By aggressively enforcing API constraints, you make it easier to write high-quality clients. It's helpful to enforce constraints both on the input arguments and the output return value:
  Delivery scheduleDelivery(Order order, Address destination) {
checkPrecondition(!order.getProducts().isEmpty())
validateAddress(order.getStoreAddress());
validateAddress(destination);

Delivery delivery = postInitiateDeliveryRequest(order, destination);

checkPostcondition(delivery.getDeliveryId() > 0);
checkPostcondition(delivery.getOrder().equals(order));
checkPostcondition(delivery.getDestination().equals(destination));
return delivery;
}


Wrapping Up


Design-by-contract is just a good habit. By constraining the number of possible states it makes future maintenance easier. Plus there's fewer weird cases to consider if things go wrong.

Be Minty #1: returning Collections

In this series I document patterns, techniques and styles for designing fantastic APIs in Java. My target audience is software developers working with big teams on big projects. Many of the suggestions should be overkill for a weekend project. Topics in this series will range from simple style issues to broad application design strategies.

Aside from my packaging, nothing is original - I take inspiration from Effective Java, Kevin B, Zorzella Z, and the rest of my fine coworkers.

My first Minty API initiates and tracks deliveries. Let's look at one interface method in detail:
  /**
* Returns all deliveries that have started but not yet completed.
*
* @return a possibly-empty List.
*/
public List<Delivery> getDeliveriesInProgress(long customerId);

Ordering must be specified


This API does not specify the ordering of the returned list. This is a problem. Suppose a caller takes the returned list and immediately displays it in a table on screen - a reasonable thing to do. Now the user interface is dependent on a subtle implementation detail of the method - the ordering of the deliveries. If the method just-so-happens to return deliveries ordered by ID, and the IDs just-so-happen to be assigned chronologically, then the UI will probably look great! The deliveries will be oldest to newest.

But now reasonable changes to the implementation - such as how IDs are assigned, or how the list is ordered - break the UI. An awkward UI isn't the only possible problem here. Other calling code might (incorrectly) assume that the most recent delivery is always last in the list, so business logic could break if the ordering changes.

The fix is simple but requires prudency - always specify the ordering of a returned collection in Javadoc:
  /**
* Returns all deliveries that have started but not yet completed.
*
* @return a possibly-empty List, ordered by delivery-requested time.
*/
public List<Delivery> getDeliveriesInProgress(long customerId);

And of course, your implementations need to provide this behaviour.
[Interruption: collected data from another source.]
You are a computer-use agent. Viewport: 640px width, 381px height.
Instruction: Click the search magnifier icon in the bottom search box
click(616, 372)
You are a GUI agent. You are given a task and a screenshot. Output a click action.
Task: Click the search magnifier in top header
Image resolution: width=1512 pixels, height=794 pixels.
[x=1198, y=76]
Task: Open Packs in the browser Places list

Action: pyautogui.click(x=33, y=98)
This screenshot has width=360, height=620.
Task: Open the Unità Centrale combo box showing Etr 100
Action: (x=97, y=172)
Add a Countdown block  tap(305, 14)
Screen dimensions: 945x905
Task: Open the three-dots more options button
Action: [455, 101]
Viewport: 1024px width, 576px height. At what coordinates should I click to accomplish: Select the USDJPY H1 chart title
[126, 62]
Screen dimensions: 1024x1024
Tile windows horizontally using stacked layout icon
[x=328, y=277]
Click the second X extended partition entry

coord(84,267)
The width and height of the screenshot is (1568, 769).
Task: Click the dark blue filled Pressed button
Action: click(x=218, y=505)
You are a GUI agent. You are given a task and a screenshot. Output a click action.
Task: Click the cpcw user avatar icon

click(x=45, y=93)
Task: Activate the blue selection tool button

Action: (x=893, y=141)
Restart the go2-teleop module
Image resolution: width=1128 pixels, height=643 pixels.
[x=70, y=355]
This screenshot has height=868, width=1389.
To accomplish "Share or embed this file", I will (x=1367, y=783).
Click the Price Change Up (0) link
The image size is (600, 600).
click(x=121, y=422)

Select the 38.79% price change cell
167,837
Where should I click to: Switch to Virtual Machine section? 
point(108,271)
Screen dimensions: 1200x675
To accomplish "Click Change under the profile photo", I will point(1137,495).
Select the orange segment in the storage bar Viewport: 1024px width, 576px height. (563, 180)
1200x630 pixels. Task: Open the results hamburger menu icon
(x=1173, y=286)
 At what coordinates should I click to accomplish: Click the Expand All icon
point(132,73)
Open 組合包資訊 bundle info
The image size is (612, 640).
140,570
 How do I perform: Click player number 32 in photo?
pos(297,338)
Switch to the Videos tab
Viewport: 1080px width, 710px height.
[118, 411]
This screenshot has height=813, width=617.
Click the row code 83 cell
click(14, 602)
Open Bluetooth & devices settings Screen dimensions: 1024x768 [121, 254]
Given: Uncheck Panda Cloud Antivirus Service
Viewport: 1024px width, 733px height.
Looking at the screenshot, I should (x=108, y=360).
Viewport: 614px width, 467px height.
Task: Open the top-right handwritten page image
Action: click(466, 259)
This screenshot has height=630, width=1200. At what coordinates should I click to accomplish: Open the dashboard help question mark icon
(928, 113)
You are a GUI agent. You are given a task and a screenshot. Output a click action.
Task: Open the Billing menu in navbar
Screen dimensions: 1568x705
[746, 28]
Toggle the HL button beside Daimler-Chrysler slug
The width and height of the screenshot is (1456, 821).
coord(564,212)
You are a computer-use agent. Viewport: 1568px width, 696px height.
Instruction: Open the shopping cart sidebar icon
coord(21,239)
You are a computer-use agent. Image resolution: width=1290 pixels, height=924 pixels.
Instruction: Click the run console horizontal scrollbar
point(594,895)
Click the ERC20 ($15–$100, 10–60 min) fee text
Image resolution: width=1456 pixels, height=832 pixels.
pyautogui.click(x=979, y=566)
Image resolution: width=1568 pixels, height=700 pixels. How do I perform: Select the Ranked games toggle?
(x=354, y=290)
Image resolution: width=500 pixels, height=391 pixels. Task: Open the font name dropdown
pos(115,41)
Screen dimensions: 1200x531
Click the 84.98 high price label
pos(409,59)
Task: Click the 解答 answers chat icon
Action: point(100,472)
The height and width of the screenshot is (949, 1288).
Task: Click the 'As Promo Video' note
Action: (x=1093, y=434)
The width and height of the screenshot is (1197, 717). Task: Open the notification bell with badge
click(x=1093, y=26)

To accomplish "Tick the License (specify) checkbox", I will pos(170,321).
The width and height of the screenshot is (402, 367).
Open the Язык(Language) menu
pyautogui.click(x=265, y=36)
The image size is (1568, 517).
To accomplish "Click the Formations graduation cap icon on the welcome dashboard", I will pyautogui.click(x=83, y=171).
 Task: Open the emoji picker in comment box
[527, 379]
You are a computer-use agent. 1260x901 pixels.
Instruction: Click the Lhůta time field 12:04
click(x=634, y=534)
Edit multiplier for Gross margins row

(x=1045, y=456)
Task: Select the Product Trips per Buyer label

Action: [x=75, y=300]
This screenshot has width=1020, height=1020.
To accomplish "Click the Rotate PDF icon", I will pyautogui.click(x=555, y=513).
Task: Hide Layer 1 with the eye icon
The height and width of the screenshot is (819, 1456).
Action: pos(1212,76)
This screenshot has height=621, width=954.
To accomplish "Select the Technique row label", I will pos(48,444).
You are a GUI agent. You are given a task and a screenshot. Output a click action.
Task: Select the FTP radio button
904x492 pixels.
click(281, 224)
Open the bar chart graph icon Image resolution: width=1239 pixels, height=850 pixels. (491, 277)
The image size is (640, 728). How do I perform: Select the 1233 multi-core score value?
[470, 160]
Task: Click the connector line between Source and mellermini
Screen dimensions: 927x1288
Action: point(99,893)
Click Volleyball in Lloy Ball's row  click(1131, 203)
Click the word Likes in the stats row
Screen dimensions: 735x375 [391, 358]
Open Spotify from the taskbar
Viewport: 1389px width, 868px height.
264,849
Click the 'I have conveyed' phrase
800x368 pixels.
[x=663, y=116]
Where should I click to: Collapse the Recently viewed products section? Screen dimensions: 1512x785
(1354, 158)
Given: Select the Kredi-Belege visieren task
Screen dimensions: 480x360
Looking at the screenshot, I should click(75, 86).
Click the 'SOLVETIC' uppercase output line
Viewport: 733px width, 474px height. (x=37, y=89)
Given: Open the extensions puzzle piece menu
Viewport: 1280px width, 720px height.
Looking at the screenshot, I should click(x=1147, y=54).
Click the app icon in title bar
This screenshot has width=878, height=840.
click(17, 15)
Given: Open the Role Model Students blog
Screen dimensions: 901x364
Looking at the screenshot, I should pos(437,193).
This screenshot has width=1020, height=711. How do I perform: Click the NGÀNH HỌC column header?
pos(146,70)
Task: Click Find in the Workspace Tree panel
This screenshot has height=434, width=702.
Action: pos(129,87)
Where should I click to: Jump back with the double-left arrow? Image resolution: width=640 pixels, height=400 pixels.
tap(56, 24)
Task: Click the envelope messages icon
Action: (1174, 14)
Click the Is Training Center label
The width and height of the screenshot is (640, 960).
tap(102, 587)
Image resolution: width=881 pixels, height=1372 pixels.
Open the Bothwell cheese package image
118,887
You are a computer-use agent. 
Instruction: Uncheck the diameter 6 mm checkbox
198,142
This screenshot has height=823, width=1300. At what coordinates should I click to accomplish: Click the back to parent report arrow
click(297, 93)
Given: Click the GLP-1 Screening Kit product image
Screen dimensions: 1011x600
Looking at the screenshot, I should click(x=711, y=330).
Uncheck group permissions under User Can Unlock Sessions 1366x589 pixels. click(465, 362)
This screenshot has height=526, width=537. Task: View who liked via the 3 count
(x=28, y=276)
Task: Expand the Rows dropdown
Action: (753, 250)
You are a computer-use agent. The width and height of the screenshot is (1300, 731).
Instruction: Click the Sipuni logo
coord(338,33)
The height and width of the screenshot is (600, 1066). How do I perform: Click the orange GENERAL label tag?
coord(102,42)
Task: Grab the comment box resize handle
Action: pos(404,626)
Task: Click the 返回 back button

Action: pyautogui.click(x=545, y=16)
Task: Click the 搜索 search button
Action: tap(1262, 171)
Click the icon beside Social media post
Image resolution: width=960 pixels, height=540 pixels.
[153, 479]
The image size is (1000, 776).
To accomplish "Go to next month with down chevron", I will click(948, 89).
Returned values must be immutable


By not trusting the caller of your API, you can prevent them from introducing subtle bugs. Consider this calling code:
    List<Delivery> deliveries = deliveryService.getDeliveriesInProgress(customerId);

/* don't show expedited deliveries on this screen */
for (Iterator<Delivery> d = deliveries.iterator(); d.hasNext(); ) {
Delivery delivery = d.next();
if (delivery.isExpedited()) {
d.remove();
}
}
showDeliveries("Standard shipping", deliveries);

This caller is directly mutating the returned value from our method. Returning mutable types allows for subtle bugs. If the implementation doesn't always return a newly-allocated list, callers could get results without expedited deliveries.

Instead, returned collections should always be immutable. Google Collections makes this easy with the immutableList() method.

Wrapping Up


Big applications are hard because bugs live in the details. If you return collections often, these patterns will save bugs.